THIS ANNOUNCEMENT AND THE INFORMATION CONTAINED
IN IT ARE NOT FOR RELEASE, PUBLICATION OR DISTRIBUTION, IN WHOLE OR
IN PART, DIRECTLY OR INDIRECTLY, IN, INTO OR FROM, THE UNITED
STATES OF AMERICA (INCLUDING ITS TERRITORIES AND POSSESSIONS, ANY
STATE OF THE UNITED STATES AND THE DISTRICT OF COLUMBIA),
AUSTRALIA, CANADA, JAPAN, THE REPUBLIC OF SOUTH AFRICA OR ANY OTHER
JURISDICTION WHERE TO DO SO WOULD CONSTITUTE A VIOLATION OF THE
RELEVANT LAWS OR REGULATIONS OF SUCH JURISDICTION.
FOR
IMMEDIATE RELEASE
13 February 2024
RTW Biotech Opportunities Ltd
("RTW Bio" or the "Company")
Completion of
Acquisition
The Board and Management of RTW Bio is pleased
to announce the completion of the recommended all-share acquisition
of Arix Bioscience plc's ("Arix") effected through a scheme of
reconstruction and the voluntary winding-up of Arix under section
110 of the Insolvency Act 1986 (the "Scheme").
Under the terms of the Scheme, RTW Bio has now
issued 181,901,165 new ordinary shares of no par value in the
capital of RTW Bio (the "New RTW
Bio Shares") to the Liquidators, who have renounced them in
favour of eligible Arix shareholders, to satisfy the consideration
due under the terms of the Scheme.
The New RTW Bio Shares include 48,322,863 New
RTW Bio Shares issued to RTW Biotech Opportunities Operating Ltd
("RTW Op Co") in respect of
its shareholding in Arix. It is expected that the New RTW Bio
Shares held by RTW Op Co will be cancelled at the next RTW Bio
annual general meeting for nil consideration (the "Share Cancellation"). In the meantime,
RTW Op Co has (i) undertaken not to sell or otherwise transfer its
interest in its New RTW Bio Shares nor to exercise the voting
rights attached to such New RTW Bio Shares, and (ii) renounced all
rights attached to the New RTW Bio Shares to receive any dividend
or distribution or any other distribution of assets on a winding up
of RTW Bio. The dividends received per share, earnings per share
and NAV per share in RTW Bio for shareholders of RTW (other than
RTW Op Co) will not be affected by the shares in RTW Bio held by
RTW Op Co.
The figure of
342,713,649 will be used as the denominator of RTW Bio for
calculating NAV per share (which represents the issued share
capital of RTW Bio less RTW Op Co's holding).
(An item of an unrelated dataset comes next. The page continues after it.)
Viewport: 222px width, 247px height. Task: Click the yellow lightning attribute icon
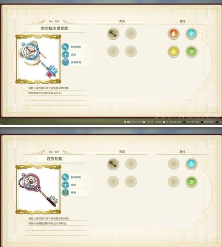click(x=173, y=51)
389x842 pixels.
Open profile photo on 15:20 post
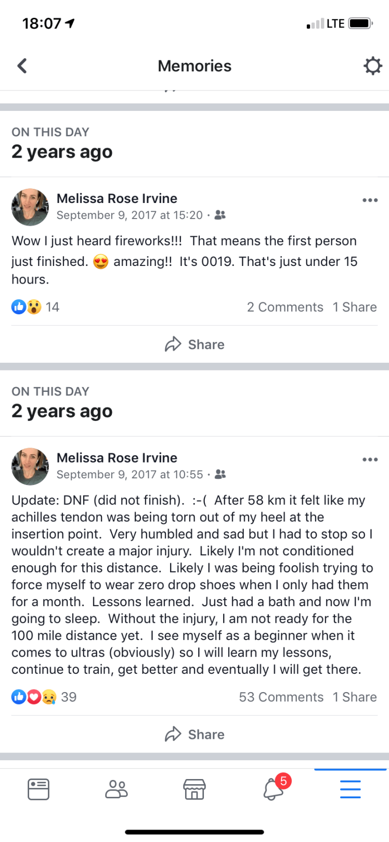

Commenting on the completion of the
acquisition, Roderick Wong, M.D., Managing Partner and Chief
Investment Officer of RTW, stated:
"Completing the acquisition of Arix's complementary life science assets represents the start of an
exciting journey and acts as a key accelerator to achieving our
vision for RTW Bio to be a UK-listed fund with meaningful scale
that invests in innovative life science businesses in the UK and
globally. This transaction comes at a critical point, aligned with
accelerating medical innovation and supportive life science market
conditions."
William Simpson, Chairman of
the Board of RTW said:
"I
am delighted to welcome Arix shareholders to the RTW Bio
shareholder registry. The combination has compelling strategic
rationale which is expected to generate future growth opportunities
for all shareholders. The transaction represents an exciting
opportunity to build upon our strong foundation by adding capital
and scale to our best-in-class platform".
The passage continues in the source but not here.